Aim of the exercise:
Set down every record exactly as it appears.

==== Record excerpts ====

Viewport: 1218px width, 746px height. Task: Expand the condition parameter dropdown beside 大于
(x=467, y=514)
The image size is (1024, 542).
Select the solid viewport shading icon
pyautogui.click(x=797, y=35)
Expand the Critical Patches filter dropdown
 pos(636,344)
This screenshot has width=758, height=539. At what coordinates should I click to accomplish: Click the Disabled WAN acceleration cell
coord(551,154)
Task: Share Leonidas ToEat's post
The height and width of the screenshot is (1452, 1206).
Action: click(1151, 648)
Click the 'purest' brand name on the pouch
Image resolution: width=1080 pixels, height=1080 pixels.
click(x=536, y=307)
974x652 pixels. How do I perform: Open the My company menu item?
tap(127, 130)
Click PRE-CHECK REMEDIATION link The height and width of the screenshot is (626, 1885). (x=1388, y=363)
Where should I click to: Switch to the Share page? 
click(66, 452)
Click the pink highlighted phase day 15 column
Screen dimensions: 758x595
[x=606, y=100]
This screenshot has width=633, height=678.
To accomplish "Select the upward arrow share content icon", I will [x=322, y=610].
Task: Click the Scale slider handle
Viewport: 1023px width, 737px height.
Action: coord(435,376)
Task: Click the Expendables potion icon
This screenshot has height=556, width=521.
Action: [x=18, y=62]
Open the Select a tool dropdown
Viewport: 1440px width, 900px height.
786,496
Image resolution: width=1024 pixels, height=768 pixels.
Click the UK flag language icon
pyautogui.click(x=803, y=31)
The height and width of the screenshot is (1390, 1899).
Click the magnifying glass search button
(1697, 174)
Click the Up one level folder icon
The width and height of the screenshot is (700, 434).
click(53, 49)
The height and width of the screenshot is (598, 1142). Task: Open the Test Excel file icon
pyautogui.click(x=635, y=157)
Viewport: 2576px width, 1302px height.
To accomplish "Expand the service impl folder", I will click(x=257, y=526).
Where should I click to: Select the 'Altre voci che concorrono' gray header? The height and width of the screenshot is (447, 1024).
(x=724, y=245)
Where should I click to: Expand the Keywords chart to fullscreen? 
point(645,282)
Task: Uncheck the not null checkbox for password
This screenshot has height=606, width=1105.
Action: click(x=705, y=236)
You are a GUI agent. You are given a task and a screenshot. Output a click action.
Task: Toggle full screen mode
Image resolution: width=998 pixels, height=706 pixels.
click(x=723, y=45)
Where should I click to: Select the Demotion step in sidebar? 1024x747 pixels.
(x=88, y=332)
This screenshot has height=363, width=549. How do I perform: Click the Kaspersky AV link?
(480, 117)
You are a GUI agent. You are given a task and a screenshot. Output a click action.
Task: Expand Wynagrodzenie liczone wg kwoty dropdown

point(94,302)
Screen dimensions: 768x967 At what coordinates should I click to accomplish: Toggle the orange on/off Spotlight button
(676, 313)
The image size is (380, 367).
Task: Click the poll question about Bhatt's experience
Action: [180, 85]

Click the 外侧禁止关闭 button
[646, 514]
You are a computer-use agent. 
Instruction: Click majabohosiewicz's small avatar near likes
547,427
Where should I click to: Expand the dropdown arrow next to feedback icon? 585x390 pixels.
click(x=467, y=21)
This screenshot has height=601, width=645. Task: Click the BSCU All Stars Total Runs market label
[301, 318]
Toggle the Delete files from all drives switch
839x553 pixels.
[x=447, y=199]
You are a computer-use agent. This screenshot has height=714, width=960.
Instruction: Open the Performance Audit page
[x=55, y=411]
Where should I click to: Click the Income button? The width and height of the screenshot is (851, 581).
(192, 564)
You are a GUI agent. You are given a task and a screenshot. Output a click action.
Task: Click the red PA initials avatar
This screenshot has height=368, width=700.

====

The completed task:
Viewport: 1218px width, 746px height. Task: Expand the condition parameter dropdown beside 大于
(x=467, y=514)
The image size is (1024, 542).
Select the solid viewport shading icon
pyautogui.click(x=797, y=35)
Expand the Critical Patches filter dropdown
 pos(636,344)
This screenshot has width=758, height=539. At what coordinates should I click to accomplish: Click the Disabled WAN acceleration cell
coord(551,154)
Task: Share Leonidas ToEat's post
The height and width of the screenshot is (1452, 1206).
Action: click(1151, 648)
Click the 'purest' brand name on the pouch
Image resolution: width=1080 pixels, height=1080 pixels.
click(x=536, y=307)
974x652 pixels. How do I perform: Open the My company menu item?
tap(127, 130)
Click PRE-CHECK REMEDIATION link The height and width of the screenshot is (626, 1885). (x=1388, y=363)
Where should I click to: Switch to the Share page? 
click(66, 452)
Click the pink highlighted phase day 15 column
Screen dimensions: 758x595
[x=606, y=100]
This screenshot has width=633, height=678.
To accomplish "Select the upward arrow share content icon", I will [x=322, y=610].
Task: Click the Scale slider handle
Viewport: 1023px width, 737px height.
Action: coord(435,376)
Task: Click the Expendables potion icon
This screenshot has height=556, width=521.
Action: [x=18, y=62]
Open the Select a tool dropdown
Viewport: 1440px width, 900px height.
786,496
Image resolution: width=1024 pixels, height=768 pixels.
Click the UK flag language icon
pyautogui.click(x=803, y=31)
The height and width of the screenshot is (1390, 1899).
Click the magnifying glass search button
(1697, 174)
Click the Up one level folder icon
The width and height of the screenshot is (700, 434).
click(53, 49)
The height and width of the screenshot is (598, 1142). Task: Open the Test Excel file icon
pyautogui.click(x=635, y=157)
Viewport: 2576px width, 1302px height.
To accomplish "Expand the service impl folder", I will click(x=257, y=526).
Where should I click to: Select the 'Altre voci che concorrono' gray header? The height and width of the screenshot is (447, 1024).
(x=724, y=245)
Where should I click to: Expand the Keywords chart to fullscreen? 
point(645,282)
Task: Uncheck the not null checkbox for password
This screenshot has height=606, width=1105.
Action: click(x=705, y=236)
You are a GUI agent. You are given a task and a screenshot. Output a click action.
Task: Toggle full screen mode
Image resolution: width=998 pixels, height=706 pixels.
click(x=723, y=45)
Where should I click to: Select the Demotion step in sidebar? 1024x747 pixels.
(x=88, y=332)
This screenshot has height=363, width=549. How do I perform: Click the Kaspersky AV link?
(480, 117)
You are a GUI agent. You are given a task and a screenshot. Output a click action.
Task: Expand Wynagrodzenie liczone wg kwoty dropdown

point(94,302)
Screen dimensions: 768x967 At what coordinates should I click to accomplish: Toggle the orange on/off Spotlight button
(676, 313)
The image size is (380, 367).
Task: Click the poll question about Bhatt's experience
Action: [180, 85]

Click the 外侧禁止关闭 button
[646, 514]
You are a computer-use agent. 
Instruction: Click majabohosiewicz's small avatar near likes
547,427
Where should I click to: Expand the dropdown arrow next to feedback icon? 585x390 pixels.
click(x=467, y=21)
This screenshot has height=601, width=645. Task: Click the BSCU All Stars Total Runs market label
[301, 318]
Toggle the Delete files from all drives switch
839x553 pixels.
[x=447, y=199]
You are a computer-use agent. This screenshot has height=714, width=960.
Instruction: Open the Performance Audit page
[x=55, y=411]
Where should I click to: Click the Income button? The width and height of the screenshot is (851, 581).
(192, 564)
You are a GUI agent. You are given a task and a screenshot. Output a click action.
Task: Click the red PA initials avatar
This screenshot has height=368, width=700.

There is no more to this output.